** BEGIN DATASET **
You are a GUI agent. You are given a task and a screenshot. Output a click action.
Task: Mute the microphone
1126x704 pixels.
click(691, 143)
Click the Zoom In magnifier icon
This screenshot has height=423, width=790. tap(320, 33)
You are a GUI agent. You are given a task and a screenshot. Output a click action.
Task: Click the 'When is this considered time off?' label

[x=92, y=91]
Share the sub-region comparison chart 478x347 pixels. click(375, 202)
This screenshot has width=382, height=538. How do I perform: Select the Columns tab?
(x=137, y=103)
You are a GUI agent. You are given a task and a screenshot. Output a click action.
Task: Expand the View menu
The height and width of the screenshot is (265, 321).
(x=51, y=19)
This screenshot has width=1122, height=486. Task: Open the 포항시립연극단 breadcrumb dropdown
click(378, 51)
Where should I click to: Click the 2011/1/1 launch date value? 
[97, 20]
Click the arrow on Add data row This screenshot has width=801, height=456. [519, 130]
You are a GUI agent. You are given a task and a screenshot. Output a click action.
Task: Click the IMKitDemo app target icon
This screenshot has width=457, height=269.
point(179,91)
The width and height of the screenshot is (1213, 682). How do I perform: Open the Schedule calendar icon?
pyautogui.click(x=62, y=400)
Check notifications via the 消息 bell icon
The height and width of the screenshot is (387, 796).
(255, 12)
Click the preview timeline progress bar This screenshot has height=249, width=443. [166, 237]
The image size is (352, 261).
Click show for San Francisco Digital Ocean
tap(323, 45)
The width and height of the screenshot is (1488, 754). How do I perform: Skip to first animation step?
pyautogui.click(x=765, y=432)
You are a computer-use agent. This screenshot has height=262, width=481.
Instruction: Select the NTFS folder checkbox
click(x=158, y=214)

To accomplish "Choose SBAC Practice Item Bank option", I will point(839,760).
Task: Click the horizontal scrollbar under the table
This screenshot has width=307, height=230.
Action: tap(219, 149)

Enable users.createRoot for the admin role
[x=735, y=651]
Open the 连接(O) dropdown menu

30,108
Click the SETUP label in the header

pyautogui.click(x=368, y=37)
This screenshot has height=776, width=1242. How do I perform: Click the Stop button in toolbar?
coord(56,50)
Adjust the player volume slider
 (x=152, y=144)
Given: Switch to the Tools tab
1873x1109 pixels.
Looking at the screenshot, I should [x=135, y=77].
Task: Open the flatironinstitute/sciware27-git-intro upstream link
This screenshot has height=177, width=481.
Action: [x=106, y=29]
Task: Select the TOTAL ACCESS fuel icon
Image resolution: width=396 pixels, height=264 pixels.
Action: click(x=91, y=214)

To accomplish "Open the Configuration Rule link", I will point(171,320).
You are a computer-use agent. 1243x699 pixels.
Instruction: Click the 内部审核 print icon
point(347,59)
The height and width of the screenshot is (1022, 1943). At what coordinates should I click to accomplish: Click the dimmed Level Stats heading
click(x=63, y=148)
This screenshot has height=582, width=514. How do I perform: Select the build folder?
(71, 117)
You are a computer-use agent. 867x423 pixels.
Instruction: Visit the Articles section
** END DATASET **
▸ **PROBLEM TO SOLVE**: Return each line of the entries above that contains the string "Instruction". Matching is case-sensitive.

▸ **FINISHED EXERCISE**:
Instruction: Select the NTFS folder checkbox
Instruction: Click the 内部审核 print icon
Instruction: Visit the Articles section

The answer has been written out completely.